Haley, who was named ambassador to the UN, and DeVos, who was named secretary of education would be the first women in Trump’s Cabinet.
Carson, whose selection as secretary of housing and urban development is expected to be announced today, would be the first black American.
Photo: AP
However, none of these choices suggest a president-elect who is reaching beyond reliably conservative precincts to fill his administration.
Haley, 44, an Indian American who is a rising star in Republican politics, pushed for the removal of the Confederate battle flag from the South Carolina State House after the church shooting in Charleston in June last year. During the Republican primary, she was a frequent and vocal critic of Trump and supported US Senator Marco Rubio.
DeVos, 58, is one of the nation’s most avid supporters of school choice, a subject she and Trump discussed last week at his country club in Bedminster, New Jersey. However, DeVos also sharply criticized him during the campaign and spent much of the year raising money for other Republicans on the ballot.
Photo: EPA
On Wednesday, Trump rolled out their appointments with unstinting praise.
Haley is “a proven deal maker, and we look to be making plenty of deals,” he said.
DeVos is a “brilliant and passionate education advocate,” he said.
For Trump, who was spending a quiet day before Thanksgiving at Mar-a-Lago, his estate in Palm Beach, Florida, the appointments ended a breathless two-week sprint since his stunning victory. In a videotaped holiday greeting to the public on Wednesday, he acknowledged the wounds left by a “long and bruising political campaign.”

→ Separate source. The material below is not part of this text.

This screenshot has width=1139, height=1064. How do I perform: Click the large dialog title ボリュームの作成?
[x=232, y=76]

His aides said he would resume meeting with potential Cabinet members today, when they said he would announce Carson, the retired neurosurgeon with whom Trump bitterly clashed and lavishly praised during the campaign.
Soon afterward, Trump is expected to name retired US Marine General James Mattis as secretary of defense.

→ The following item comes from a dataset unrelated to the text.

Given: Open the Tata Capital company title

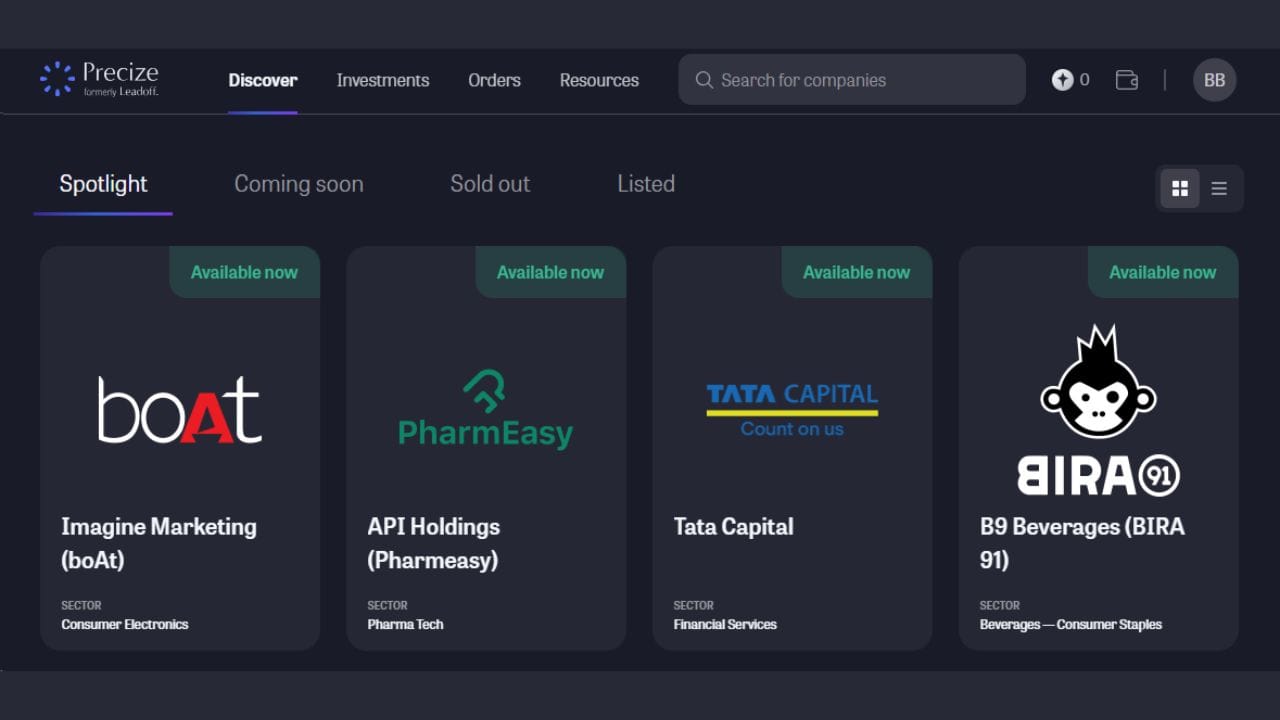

However, the search for a secretary of state has become less clear, people involved in the transition said. Aides are divided between former New York City mayor Rudy Giuliani, who staunchly backed Trump’s candidacy, but whose business dealings have drawn scrutiny; and former Massachusetts governor Mitt Romney, viewed by many as a safe pick, but who harshly criticized Trump during the campaign.
The tension has left some on the team looking for a third choice, like retired US Marine General John Kelly, the former head of the US Southern Command; David Petraeus, the retired US Army general who was director of the CIA; or, a particular long shot, former US senator Jim Webb.